Die Frankfurter Rundschau schreibt, in "Dallas" würden die schmutzigen Machenschaften des Großkapitals bloßgestellt. Und im "Spiegel" nennt Diederichsen die Serie damals das "erste vollmarxistische Kunstwerk made in USA":
"Dass ich dem Ganzen eine marxistische Analyse zugeschrieben habe, eine schonungslose und eben marxistische und nicht sozialdemokratische Beschreibung kapitalistischer Verhältnisse, in der niemand gut sein kann und alle so handeln, wie die Verhältnisse es ihnen gestatten, bis zu einem gewissen Grade würde ich Elemente davon auch heute noch verteidigen. Zumindest gibt es die Tendenz in dem Ganzen."
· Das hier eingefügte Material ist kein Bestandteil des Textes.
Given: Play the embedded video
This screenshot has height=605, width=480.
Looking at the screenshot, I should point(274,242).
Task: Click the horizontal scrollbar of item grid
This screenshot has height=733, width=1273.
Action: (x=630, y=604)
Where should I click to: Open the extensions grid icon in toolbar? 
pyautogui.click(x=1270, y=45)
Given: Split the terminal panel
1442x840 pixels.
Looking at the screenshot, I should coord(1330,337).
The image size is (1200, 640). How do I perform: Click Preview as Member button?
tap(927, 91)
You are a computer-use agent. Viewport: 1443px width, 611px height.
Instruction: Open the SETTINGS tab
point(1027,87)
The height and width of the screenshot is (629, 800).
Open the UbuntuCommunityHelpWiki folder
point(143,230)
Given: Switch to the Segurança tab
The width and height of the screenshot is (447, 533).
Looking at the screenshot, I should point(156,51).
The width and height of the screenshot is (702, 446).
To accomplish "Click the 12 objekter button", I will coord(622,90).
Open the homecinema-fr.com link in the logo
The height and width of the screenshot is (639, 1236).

Andererseits bekommt J.R.-Darsteller Larry Hagman immer wieder Einladungen zu Parteitagen der US-Republikaner, die J.R. zum Symbol der neoliberalen Reagan-Ära stilisieren. "Dallas" ist interpretationsoffen:
"Dallas ist die erste postmoderne Fernsehserie", meint Historiker Christoph Classen. "Die hat nicht mehr den Anspruch zu sagen, wir wollen die Welt irgendwie besser machen oder irgendeine Moral vermitteln, sondern es ist eigentlich eine völlig zweckfreie, zynische Unterhaltung, die sagt, wir machen hier Unterhaltung und wollen damit Geld verdienen. Und dafür brauchen wir gewisse Tabubrüche, aber wir glauben eigentlich auch nicht, dass man mit Fernsehen die Welt verbessern kann."

Postmoderne Ironie als Allzweckwaffe

Die Handlung wird zunehmend nach Zuschauerbefragungen ausgerichtet, was in der berühmtesten "Dallas"-Szene gipfelt: der Darsteller von Bobby Ewing, Patrick Duffy, stirbt am Ende der achten Staffel den Serientod. Aber weil die Quoten sinken, holt man ihn wieder zurück:
"Das ist ja der Moment, wo die Serie sich selbst ad absurdum geführt hat, wo Bobby starb, 26 Folgen lang tot blieb, und dann steigt er aus der Dusche", sagt Claudius Seidl. "Und wir erfahren, 26 Folgen lang hat Pamela nur geträumt. Das waren einfach ungeheure Sachen, die mich fasziniert haben."
Als die Serie zehn Jahre später endet, hat sich das deutsche Feuilleton mit "Dallas" versöhnt. Die FAZ. gesteht ihr nun genialische Momente zu, der "Spiegel" attestiert "Dallas" historische Bedeutung. Die Idee vom Fernsehen als Instrument moralischer Hebung hat sich überlebt und postmoderne Ironie ist in der Unterhaltungsindustrie zur massenkompatiblen Allzweckwaffe geworden. "Dallas" hat die Achtzigerjahre mitgeprägt – oder wie es Christoph Classen mit den Worten des Medienwissenschaftlers Knut Hickethier sagt:
"Die Achtzigerjahre sind das ‚Dallas‘-Jahrzehnt."